Pillars of white light strafed the night sky from a vast black stadium erected opposite the Eiffel Tower. Somehow, the Saint Laurent show sensation has morphed into something between an open-air city spectacle, a rock concert, and a brand power rally. In the experiential stakes, public visibility of Saint Laurent under Anthony Vaccarello’s creative directorship reaches for miles and miles across the center of Paris; it’s an event that gathers hundreds of onlookers, who sit on the walls opposite to see the models passing by.

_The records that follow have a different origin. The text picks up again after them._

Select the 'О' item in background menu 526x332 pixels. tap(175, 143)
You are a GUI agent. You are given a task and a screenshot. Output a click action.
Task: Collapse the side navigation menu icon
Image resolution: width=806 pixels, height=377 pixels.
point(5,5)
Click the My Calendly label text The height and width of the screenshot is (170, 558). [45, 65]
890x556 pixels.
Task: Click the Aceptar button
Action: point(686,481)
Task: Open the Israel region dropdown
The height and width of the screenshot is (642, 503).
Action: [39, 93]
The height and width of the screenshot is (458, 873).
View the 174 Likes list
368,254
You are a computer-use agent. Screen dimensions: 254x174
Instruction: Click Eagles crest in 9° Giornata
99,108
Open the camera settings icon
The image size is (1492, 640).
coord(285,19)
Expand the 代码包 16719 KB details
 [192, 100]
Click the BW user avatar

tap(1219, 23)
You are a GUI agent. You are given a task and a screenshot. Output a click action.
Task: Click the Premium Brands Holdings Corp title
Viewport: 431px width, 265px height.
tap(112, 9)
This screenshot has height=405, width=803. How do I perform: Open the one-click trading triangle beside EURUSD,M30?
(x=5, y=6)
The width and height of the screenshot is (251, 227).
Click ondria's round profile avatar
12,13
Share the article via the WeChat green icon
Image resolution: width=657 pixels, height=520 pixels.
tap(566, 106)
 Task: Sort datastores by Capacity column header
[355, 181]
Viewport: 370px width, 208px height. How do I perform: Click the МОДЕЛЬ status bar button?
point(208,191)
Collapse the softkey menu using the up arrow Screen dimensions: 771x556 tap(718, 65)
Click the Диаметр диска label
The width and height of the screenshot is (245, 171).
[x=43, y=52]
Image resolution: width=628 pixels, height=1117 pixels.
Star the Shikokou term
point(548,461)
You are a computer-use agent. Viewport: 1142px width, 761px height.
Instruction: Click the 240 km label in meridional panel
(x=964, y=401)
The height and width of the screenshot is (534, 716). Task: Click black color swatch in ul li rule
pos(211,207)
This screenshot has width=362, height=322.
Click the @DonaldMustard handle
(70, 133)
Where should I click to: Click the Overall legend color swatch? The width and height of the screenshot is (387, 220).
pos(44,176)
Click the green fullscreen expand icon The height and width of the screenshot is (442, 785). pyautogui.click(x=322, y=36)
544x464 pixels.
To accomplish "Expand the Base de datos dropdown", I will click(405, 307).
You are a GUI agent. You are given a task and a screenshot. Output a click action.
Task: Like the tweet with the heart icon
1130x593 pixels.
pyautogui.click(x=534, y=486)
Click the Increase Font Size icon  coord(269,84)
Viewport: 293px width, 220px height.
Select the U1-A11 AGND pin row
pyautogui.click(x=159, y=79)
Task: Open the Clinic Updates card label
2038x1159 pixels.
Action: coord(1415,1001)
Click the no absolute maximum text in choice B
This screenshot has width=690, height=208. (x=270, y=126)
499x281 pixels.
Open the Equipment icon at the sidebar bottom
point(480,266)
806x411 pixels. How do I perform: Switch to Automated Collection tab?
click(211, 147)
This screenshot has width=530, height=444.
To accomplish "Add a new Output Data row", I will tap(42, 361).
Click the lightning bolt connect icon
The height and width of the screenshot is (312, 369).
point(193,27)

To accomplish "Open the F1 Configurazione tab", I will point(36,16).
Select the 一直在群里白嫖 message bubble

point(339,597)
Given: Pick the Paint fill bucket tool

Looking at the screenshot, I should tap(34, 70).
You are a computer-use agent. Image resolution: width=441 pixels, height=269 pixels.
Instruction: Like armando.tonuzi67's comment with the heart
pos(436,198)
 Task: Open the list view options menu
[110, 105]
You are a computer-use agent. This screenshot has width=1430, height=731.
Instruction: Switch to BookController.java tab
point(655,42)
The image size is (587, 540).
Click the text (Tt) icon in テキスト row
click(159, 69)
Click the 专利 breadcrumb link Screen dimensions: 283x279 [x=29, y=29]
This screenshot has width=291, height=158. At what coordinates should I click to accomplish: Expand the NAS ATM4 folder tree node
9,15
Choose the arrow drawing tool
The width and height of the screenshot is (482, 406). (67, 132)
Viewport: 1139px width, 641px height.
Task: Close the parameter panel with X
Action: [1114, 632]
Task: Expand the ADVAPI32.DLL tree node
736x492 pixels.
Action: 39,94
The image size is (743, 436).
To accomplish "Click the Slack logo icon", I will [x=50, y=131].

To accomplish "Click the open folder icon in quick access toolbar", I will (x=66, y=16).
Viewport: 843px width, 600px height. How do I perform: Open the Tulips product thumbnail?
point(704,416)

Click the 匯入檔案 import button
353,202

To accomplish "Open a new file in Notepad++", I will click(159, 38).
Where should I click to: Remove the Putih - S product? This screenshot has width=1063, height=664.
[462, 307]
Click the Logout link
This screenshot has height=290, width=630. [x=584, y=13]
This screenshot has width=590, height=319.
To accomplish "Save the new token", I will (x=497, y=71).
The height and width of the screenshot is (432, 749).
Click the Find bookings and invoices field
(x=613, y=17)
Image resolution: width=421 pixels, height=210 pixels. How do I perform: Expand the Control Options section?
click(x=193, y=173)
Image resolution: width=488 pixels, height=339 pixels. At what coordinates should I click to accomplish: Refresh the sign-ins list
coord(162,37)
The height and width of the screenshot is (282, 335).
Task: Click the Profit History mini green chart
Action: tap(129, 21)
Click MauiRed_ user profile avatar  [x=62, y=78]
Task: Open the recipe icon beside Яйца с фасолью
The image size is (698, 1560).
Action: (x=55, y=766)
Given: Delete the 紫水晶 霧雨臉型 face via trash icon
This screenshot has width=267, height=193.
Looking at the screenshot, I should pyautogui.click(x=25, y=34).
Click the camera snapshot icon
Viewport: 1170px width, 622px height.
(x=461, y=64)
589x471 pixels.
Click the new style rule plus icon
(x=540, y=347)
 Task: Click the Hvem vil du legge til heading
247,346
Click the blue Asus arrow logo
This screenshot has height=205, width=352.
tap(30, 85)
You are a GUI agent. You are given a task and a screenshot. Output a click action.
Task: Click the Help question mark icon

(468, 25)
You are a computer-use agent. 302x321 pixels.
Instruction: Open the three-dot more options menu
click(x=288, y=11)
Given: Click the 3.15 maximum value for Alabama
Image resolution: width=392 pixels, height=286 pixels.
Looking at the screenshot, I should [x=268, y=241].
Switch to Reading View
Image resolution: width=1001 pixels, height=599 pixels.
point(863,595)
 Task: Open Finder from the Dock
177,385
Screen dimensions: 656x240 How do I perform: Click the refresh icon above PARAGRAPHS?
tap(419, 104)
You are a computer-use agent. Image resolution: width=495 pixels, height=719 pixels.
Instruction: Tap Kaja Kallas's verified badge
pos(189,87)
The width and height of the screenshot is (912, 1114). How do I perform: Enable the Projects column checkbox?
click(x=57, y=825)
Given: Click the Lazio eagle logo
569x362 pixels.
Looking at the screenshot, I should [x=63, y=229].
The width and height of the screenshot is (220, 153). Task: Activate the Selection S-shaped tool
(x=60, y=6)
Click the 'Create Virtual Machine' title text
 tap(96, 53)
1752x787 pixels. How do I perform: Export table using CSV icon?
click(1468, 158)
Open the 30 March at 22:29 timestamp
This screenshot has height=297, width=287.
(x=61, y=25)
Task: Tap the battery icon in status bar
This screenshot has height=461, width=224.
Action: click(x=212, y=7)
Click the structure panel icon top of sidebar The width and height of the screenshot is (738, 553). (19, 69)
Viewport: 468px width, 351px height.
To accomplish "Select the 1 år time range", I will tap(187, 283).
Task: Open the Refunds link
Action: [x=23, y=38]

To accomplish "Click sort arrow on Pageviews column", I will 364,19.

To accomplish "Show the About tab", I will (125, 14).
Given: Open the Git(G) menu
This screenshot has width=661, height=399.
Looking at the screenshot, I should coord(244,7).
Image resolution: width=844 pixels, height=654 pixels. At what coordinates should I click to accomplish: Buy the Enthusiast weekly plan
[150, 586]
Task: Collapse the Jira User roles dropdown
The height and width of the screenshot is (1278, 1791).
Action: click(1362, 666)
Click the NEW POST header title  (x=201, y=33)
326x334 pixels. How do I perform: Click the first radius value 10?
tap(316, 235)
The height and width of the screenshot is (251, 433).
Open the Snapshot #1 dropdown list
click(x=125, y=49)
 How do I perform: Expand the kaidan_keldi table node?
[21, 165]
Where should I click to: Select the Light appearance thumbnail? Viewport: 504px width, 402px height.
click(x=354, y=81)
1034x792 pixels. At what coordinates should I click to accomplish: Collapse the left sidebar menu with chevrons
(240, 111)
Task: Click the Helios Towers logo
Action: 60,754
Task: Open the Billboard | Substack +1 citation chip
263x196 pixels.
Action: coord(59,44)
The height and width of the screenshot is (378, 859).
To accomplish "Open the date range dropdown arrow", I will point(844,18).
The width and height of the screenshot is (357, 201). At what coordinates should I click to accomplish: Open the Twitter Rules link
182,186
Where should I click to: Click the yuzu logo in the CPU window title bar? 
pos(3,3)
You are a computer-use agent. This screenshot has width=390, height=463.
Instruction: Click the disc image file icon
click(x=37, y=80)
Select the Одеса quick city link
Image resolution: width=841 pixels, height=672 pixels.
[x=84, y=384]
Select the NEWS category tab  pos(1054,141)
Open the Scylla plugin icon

As a phenomenon, it could fuel any number of case studies about how the exclusionary hierarchies of luxury fashion have fallen and dissolved into irrelevance in today’s digital world.
Yet for all that, everything that took place on that runway tonight centered around what Yves Saint Laurent did in the 20th century—his Le Smokings and his hippie deluxe Russian collection—and how Vaccarello systematically retools, rechannels, and reiterates it for a new generation. Amid the automated crossbeams of lights swiveling from the floor, he began with reams of micro shorts and Bermuda cutoff jeans; riffs on tailored jackets; Betty Catroux sunglasses; and slick, funnel-leg Western boots.
After nailing that message (a believable one, since all girls have been addicted to tiny shorts this summer), the segue to hippie glam—the style that Yves Saint Laurent elevated from the street in 1976—began with turban-tied Lurex head scarves and then moved into an extended run of gorgeous gold paisley embroidered dresses, tissue-like chiffon blouses, pleated lamé skirts, peasant smocks, and off-the-shoulder gathered necklines.
For a designer who has often kept to a strict and narrow canon of black, this was a softer, more delicate side to Vaccarello’s sensibility, and one rich with a kind of relatable, easy romanticism that young women haven’t been offered recently.
But then, there was even more. After a dramatic pause, lights down, came the Saint Laurent payoff: all the tuxedo suits, led by Stella Tennant and closed out by Naomi Campbell. Message? This is timeless Saint Laurent, not just for the leggy and skinny in their clubbing years but for all generations.